It _is_ the game changer that you wish for, since the marshaling logic that
you mention is gone. Persistent Memory can be accessed directly through memory
mapped file, bypassing the traditional read()/write() I/O paths. Recent file
systems have also been modified to a) skip the page cache layer and b) forgo
the msync() call that would be otherwise required to synchronize the modified
pages. This is what's called DAX (Direct Access [0]). In the place of msync()
you can now just use CPU cache flush instructions. These two file system
changes entirely eliminate kernel code from the I/O path (apart from the
initial page faults).

Persistent Memory Development Kit contains libpmemobj [1], which is almost
exactly what you are imagining ;) It's a persistent heap, with transactions
for durability. It's not as nice (yet) as your code snippet, but here's C++
example [2] of a persistent queue push:

    
    
      obj::transaction::exec_tx(pool, [this, &value] {
        auto n = obj::make_persistent<Node>(value, nullptr);
    
        if (head == nullptr) {
          head = tail = n;
        } else {
          tail->next = n;
          tail = n;
        }
      });
    

`make_persistent` is, akin to `make_unique`, a memory allocation of a "Node"

(Records from a data collection)

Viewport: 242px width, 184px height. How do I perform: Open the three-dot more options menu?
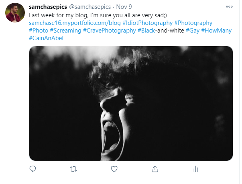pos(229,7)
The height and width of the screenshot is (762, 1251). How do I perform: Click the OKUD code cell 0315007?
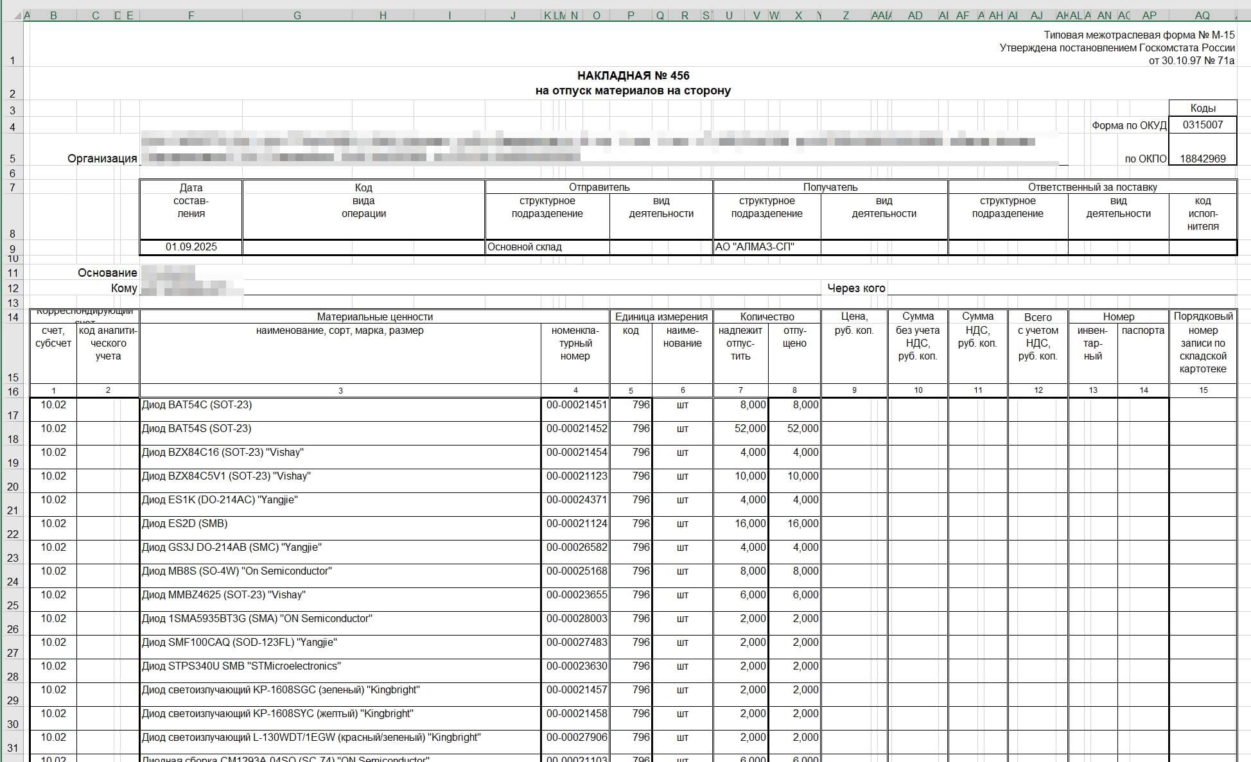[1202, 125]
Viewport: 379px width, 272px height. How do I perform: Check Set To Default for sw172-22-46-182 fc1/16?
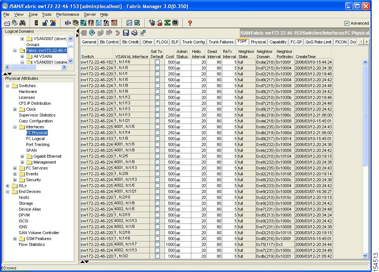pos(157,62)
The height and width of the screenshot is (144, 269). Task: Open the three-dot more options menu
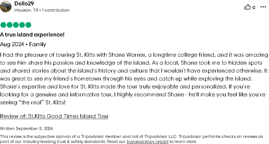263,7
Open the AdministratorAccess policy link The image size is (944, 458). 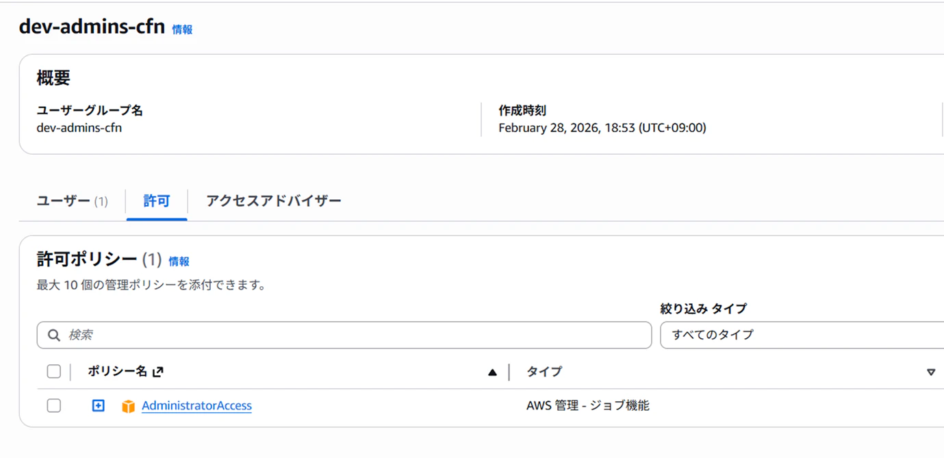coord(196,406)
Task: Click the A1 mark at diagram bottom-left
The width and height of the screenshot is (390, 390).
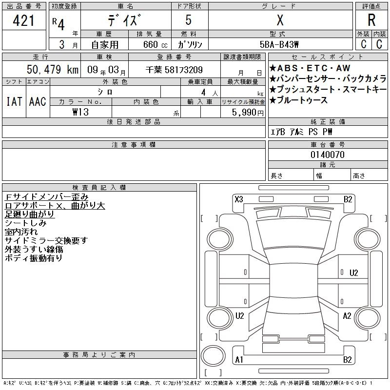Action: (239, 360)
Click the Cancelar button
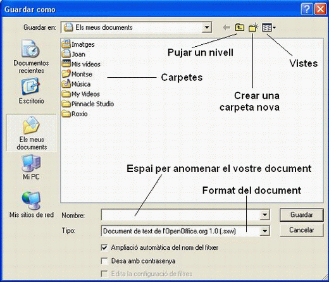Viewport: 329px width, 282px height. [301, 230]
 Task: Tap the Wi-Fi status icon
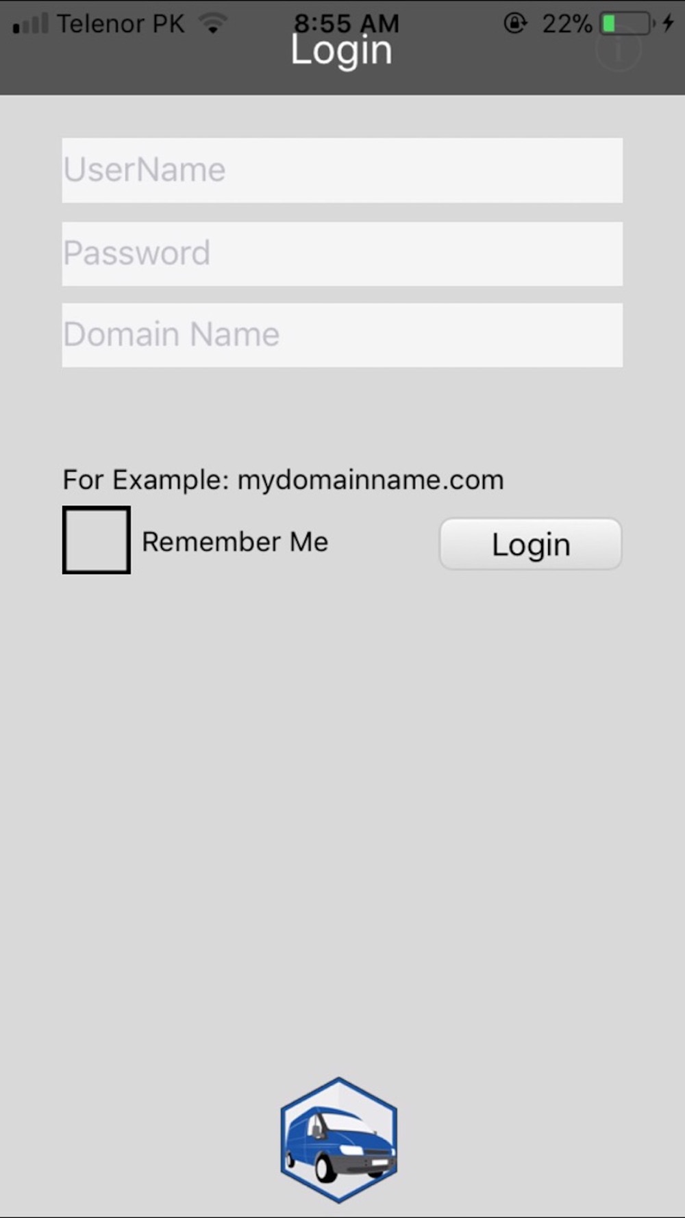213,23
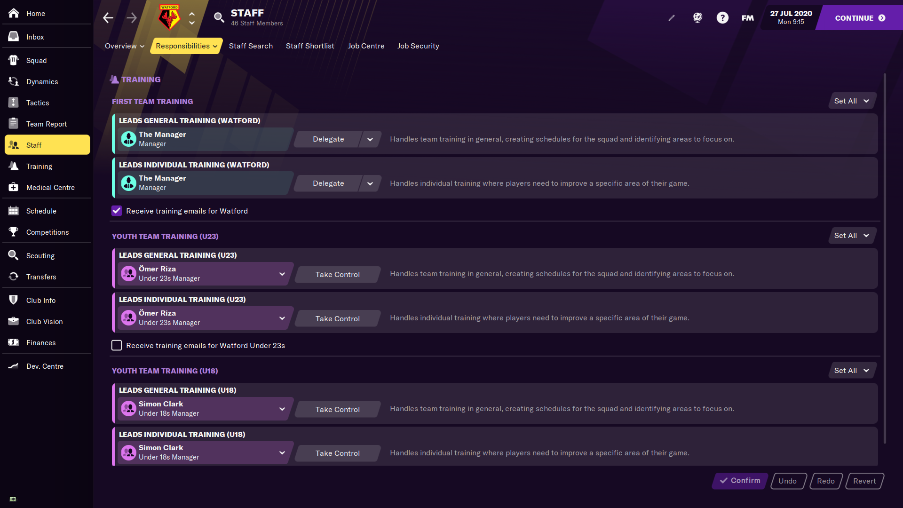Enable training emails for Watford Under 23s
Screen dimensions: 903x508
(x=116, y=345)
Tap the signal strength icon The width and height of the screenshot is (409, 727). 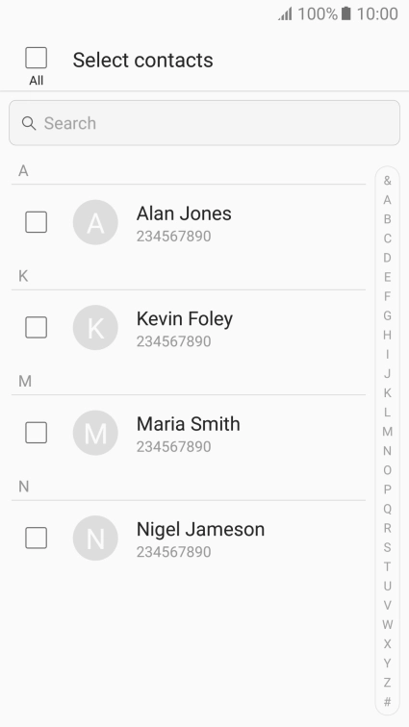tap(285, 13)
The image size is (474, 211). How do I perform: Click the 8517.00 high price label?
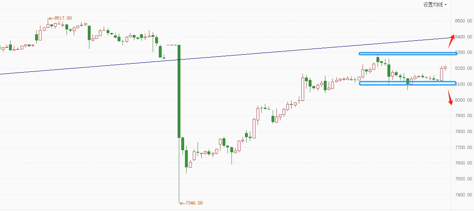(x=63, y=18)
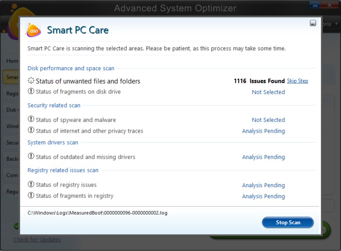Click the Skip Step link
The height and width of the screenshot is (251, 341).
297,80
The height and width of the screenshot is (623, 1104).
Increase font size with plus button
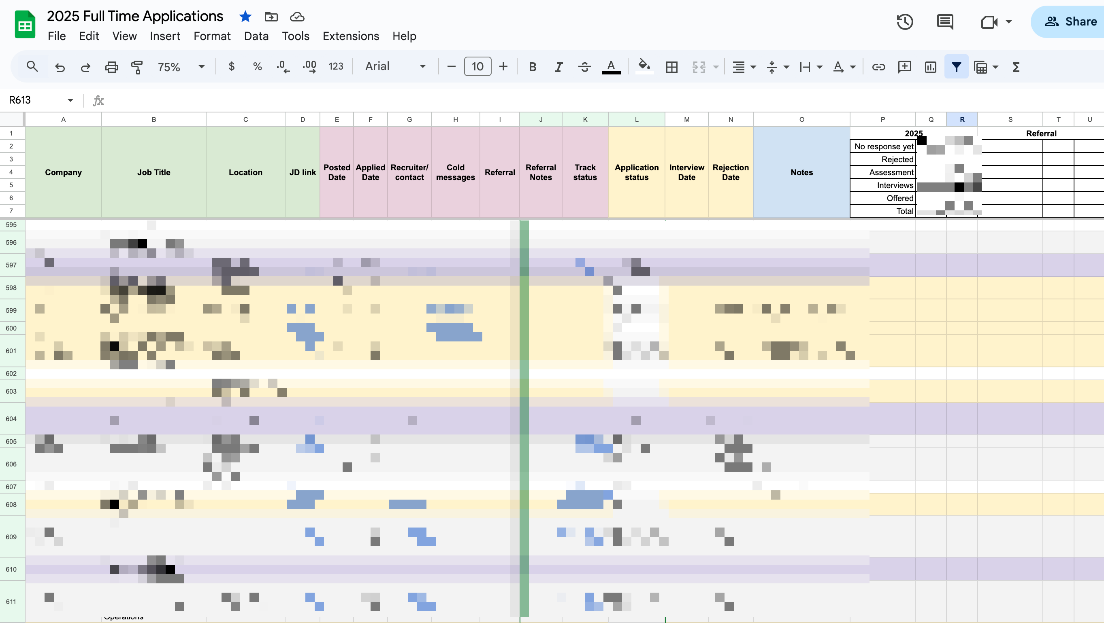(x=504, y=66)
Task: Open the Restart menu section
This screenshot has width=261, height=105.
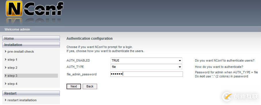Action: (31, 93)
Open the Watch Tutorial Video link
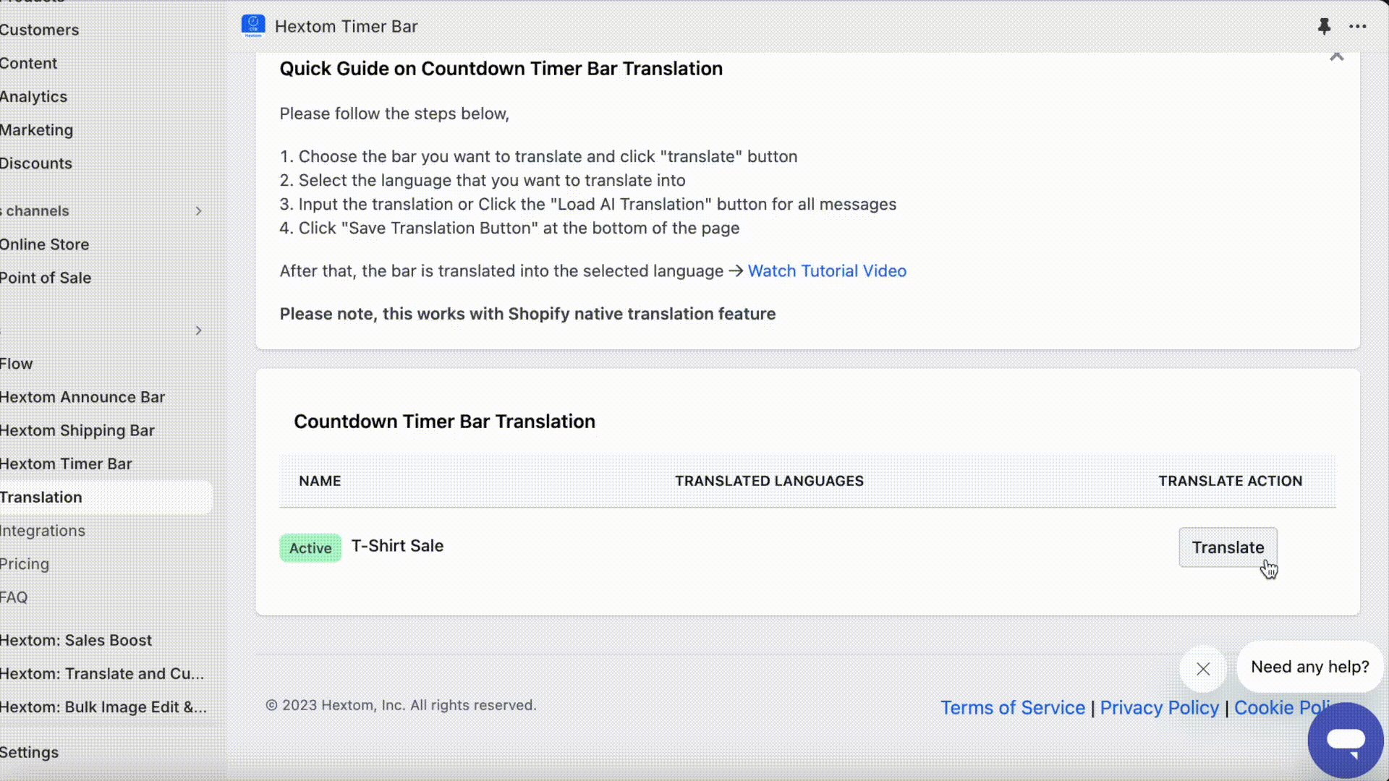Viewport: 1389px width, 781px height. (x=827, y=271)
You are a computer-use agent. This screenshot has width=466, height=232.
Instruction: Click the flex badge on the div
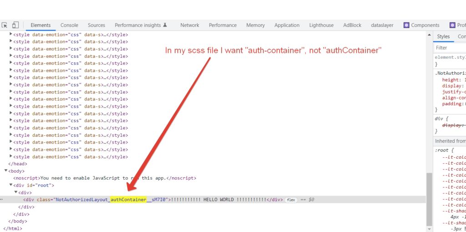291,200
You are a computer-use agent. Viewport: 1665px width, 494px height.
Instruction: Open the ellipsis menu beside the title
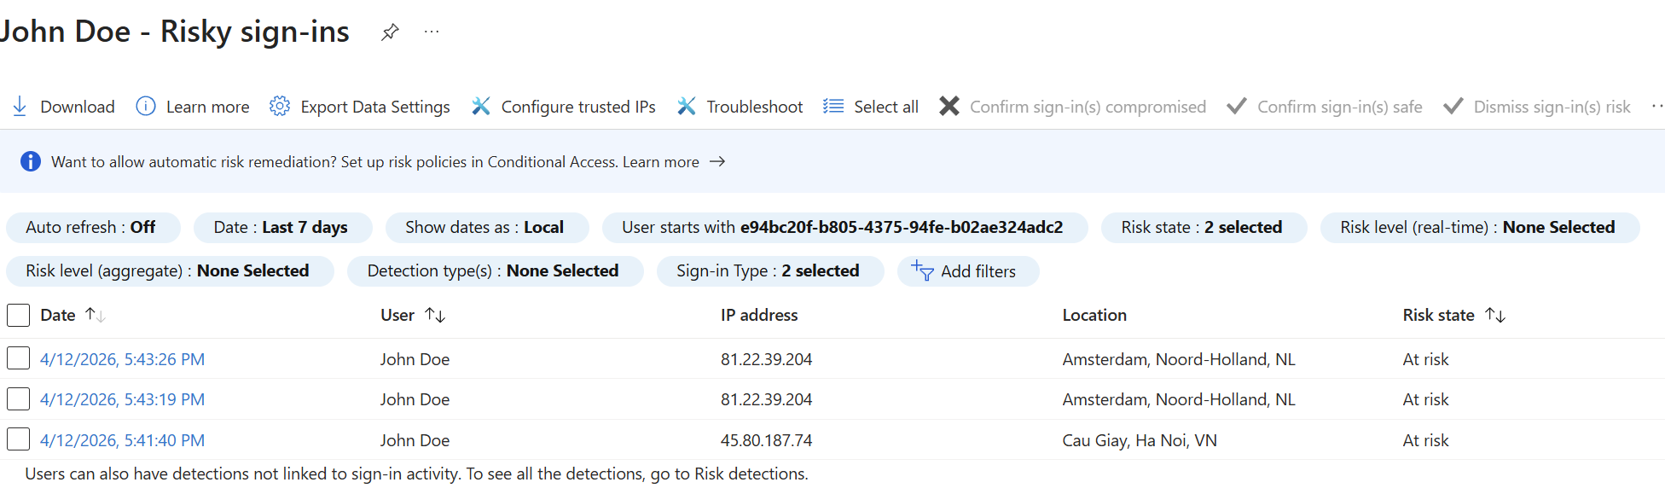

◆ Problem to work on: Take the persistent memory excerpt above further, continuing from where it ends.

◆ Output for this task:
class. Once allocated, we can just assign the newly allocated object to a
different persistent variable. No kernel code executing, no serialization ;)

[0]-
[https://www.kernel.org/doc/Documentation/filesystems/dax.txt](https://www.kernel.org/doc/Documentation/filesystems/dax.txt)

[1] - [https://github.com/pmem/pmdk](https://github.com/pmem/pmdk)

[2] -
[https://github.com/pmem/pmdk/blob/master/src/examples/libpme...](https://github.com/pmem/pmdk/blob/master/src/examples/libpmemobj%2B%2B/queue/queue.cpp)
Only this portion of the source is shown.